El Nacimiento del Título "Príncipe de Gales"
Caernarfon ocupa un lugar fundamental en la monarquía británica como el lugar de origen del título de **Príncipe de Gales**. Según una famosa leyenda histórica, Eduardo I prometió a la derrotada nobleza galesa que les daría un príncipe que fuera "nacido en Gales, que no hablara una palabra de inglés y que fuera de carácter irreprochable".
En abril de 1284, el futuro Eduardo II nació en el castillo. Eduardo I presentó al bebé ante los galeses, cumpliendo técnicamente su promesa: el príncipe había nacido en su tierra y, como recién nacido, no hablaba inglés (ni ningún otro idioma). Desde aquel día, el título de Príncipe de Gales ha sido otorgado tradicionalmente al heredero varón del trono británico. En tiempos modernos, la investidura de Eduardo VIII en 1911 y la del entonces **Príncipe Carlos** en 1969 tuvieron lugar entre estos muros de piedra, marcando la continuidad de una tradición de siete siglos.

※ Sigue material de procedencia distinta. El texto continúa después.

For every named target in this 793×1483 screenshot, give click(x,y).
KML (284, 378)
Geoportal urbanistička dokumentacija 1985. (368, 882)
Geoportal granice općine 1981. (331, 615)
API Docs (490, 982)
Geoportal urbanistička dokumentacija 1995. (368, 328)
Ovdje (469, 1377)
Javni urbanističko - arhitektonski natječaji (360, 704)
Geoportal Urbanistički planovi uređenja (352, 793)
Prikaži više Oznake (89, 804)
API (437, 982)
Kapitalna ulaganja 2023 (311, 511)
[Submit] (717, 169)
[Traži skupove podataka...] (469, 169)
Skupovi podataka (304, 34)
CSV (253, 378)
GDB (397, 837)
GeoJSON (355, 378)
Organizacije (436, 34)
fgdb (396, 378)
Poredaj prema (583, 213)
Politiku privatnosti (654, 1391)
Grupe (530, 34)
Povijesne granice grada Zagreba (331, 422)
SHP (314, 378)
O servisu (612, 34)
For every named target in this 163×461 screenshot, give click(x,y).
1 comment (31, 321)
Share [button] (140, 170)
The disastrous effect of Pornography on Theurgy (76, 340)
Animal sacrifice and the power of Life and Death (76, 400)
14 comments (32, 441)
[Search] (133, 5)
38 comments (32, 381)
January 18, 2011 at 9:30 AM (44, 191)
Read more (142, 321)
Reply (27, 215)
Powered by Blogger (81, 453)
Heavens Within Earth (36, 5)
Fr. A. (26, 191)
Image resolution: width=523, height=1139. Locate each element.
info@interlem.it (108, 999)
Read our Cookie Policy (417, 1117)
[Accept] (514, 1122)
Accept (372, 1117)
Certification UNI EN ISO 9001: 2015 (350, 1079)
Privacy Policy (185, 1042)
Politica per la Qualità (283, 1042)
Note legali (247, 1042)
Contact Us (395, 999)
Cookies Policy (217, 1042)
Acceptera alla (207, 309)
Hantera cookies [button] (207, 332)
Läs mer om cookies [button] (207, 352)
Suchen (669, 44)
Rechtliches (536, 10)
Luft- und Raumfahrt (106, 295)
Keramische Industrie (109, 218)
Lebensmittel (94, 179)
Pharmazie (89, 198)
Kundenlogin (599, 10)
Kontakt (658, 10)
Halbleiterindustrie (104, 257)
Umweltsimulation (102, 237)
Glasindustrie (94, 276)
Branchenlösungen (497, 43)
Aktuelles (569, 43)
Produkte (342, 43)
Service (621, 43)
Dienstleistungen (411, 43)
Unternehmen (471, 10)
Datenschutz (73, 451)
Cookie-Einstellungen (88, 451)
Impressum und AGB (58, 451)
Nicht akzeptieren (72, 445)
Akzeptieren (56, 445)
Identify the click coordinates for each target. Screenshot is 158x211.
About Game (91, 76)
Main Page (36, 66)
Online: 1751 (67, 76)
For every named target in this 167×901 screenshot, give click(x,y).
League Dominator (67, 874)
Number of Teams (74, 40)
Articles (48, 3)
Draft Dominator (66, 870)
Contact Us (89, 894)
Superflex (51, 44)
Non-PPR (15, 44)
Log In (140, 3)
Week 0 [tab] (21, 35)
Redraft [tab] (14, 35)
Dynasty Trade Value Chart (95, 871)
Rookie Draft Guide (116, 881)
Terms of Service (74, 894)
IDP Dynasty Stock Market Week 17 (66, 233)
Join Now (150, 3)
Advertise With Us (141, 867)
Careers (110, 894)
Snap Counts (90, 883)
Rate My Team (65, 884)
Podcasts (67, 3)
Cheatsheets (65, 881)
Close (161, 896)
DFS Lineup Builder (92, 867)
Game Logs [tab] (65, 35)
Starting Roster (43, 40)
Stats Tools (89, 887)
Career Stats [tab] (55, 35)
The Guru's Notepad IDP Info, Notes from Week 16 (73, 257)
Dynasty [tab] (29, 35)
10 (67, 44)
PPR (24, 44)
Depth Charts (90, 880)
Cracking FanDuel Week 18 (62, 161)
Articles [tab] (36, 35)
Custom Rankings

La Puerta del Rey y la Torre del Águila: Defensas de Élite
Desde el punto de vista militar, Caernarfon era casi inexpugnable. La **Puerta del Rey** (*King’s Gate*) es un prodigio de la ingeniería defensiva. Para cruzarla, un atacante tenía que superar un foso, dos puentes levadizos y una serie de cinco puertas protegidas por seis rastrillos metálicos. Lo más temido eran los "agujeros asesinos" en el techo, desde los cuales los defensores podían arrojar agua hirviendo, aceite o proyectiles sobre cualquiera que lograra penetrar los primeros niveles.
La estructura más imponente es la **Torre del Águila** (*Eagle Tower*). Diseñada como el alojamiento privado del rey, esta torre es prácticamente un castillo dentro del castillo, con su propia entrada desde el mar y suministros de agua independientes. Está coronada por tres águilas de piedra talladas que servían de nuevo como recordatorio del poder imperial romano. Sus muros tienen un grosor colosal que ha resistido asedios y el paso de los siglos.
Un Patrimonio de la Humanidad UNESCO
En 1986, la UNESCO reconoció la importancia universal del Castillo de Caernarfon al declararlo **Patrimonio de la Humanidad**, formando parte del conjunto "Castillos y murallas del Rey Eduardo en Gwynedd". El organismo internacional lo describió como uno de los ejemplos más finos de arquitectura militar medieval del mundo. El hecho de que el castillo nunca se terminara por completo (algunos rastrillos y edificios internos nunca se instalaron debido a la falta de fondos y al cambio en las prioridades políticas) solo añade un aire de misterio a su vasta estructura.
Visitar Caernarfon Hoy
Hoy en día, el castillo es gestionado por Cadw y es una de las atracciones turísticas más visitadas de Gales. Al caminar por sus murallas, puedes disfrutar de vistas espectaculares del estrecho de Menai las montañas de Snowdonia al fondo. El recinto alberga también el **Museo de los Reales Fusileros de Gales**, que detalla la historia militar de este antiguo regimiento.
- **Explora las Murallas:** Una de las mejores experiencias es recorrer el adarve superior. La longitud de las murallas permite entender la escala masiva de la ciudad amurallada que acompañaba al castillo.
- **Investidura Real:** En el centro del patio principal se puede ver la plataforma circular de piedra utilizada para la investidura del Príncipe de Gales en 1969.
- **Caernarfon al Atardecer:** Al caer el sol, las sombras de las torres poligonales sobre el agua crean una de las imágenes más icónicas de la costa galesa.
El Castillo de Caernarfon no es solo una reliquia de la historia británica; es un testamento de cómo la arquitectura puede ser utilizada como una herramienta de propaganda y dominio. Es una parada obligatoria para cualquier entusiasta de la historia que desee comprender el nacimiento del Dominio Unido moderno y la grandeza del diseño medieval.